Murder of 8-month-old child

On May 23, 2017, 8-month-old Reese Annette Bowman (September 4, 2016 – May 23, 2017) was smothered to death by daycare worker Leah Walden in Baltimore, Maryland, United States. Walden pleaded guilty to the first-degree murder of Bowman on November 27, 2018, and was sentenced to 70 years in prison.

==Background==
Justin and Amy Bowman brought their two children, Sawyer and Reese, to Rocket Tiers Learning Center in Baltimore, Maryland, on May 23, 2017.

At the time, Leah Walden was a 24-year-old daycare worker at Rocket Tiers. When Leah Walden returned from lunch to Rocket Tiers Learning Center, she found that Reese Bowman would not nap. Walden told a co-worker: "Girl, I'm frustrated ... I'm sick of this little bitch. I hate this little bitch. ... She makes me want to punch her in the face." Walden slapped Reese in the crib, then pinned the infant down with one arm as Reese's legs thrashed in desperation. Walden subsequently put a number of blankets over the child's face and smothered her to death.
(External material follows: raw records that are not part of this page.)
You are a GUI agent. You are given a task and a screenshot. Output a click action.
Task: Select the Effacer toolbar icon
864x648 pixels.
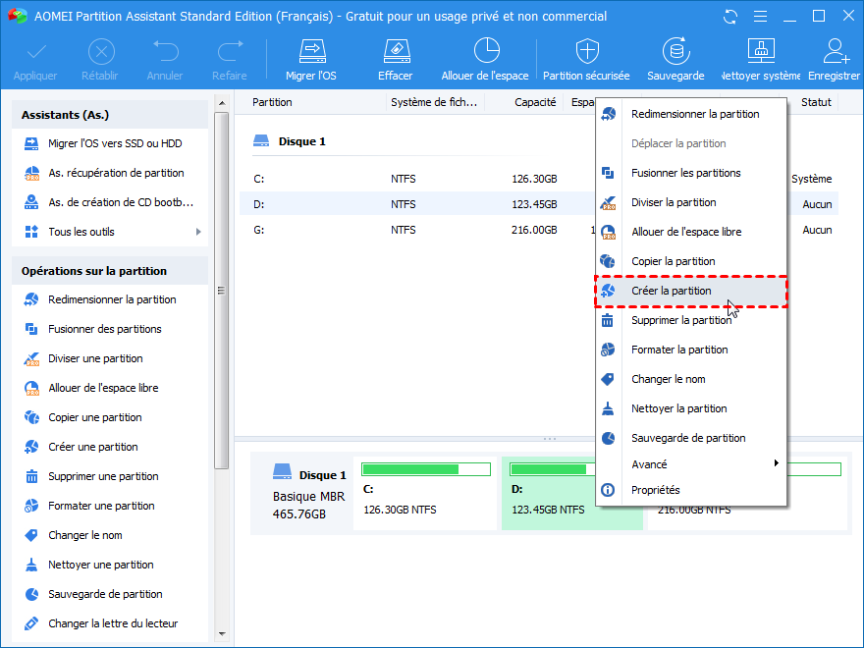point(395,52)
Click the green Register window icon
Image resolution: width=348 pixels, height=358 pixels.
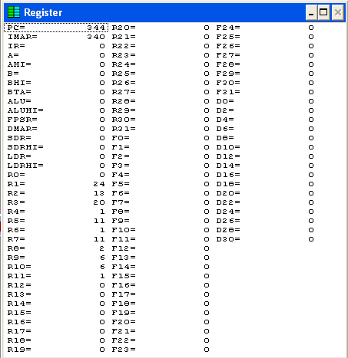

The assault on Bowman by Walden was caught on camera. Baltimore's Criminal Investigations Chief Stanley Bradford said: "Watching that video is disturbing. Reese Bowman, in my opinion, was tortured." Walden initially claimed that Bowman's death was accidental. Later, she pleaded guilty to the first-degree murder at trial on November 27, 2018, and was sentenced to 70 years imprisonment. Rocket Tiers Learning Center closed permanently as a result of the murder.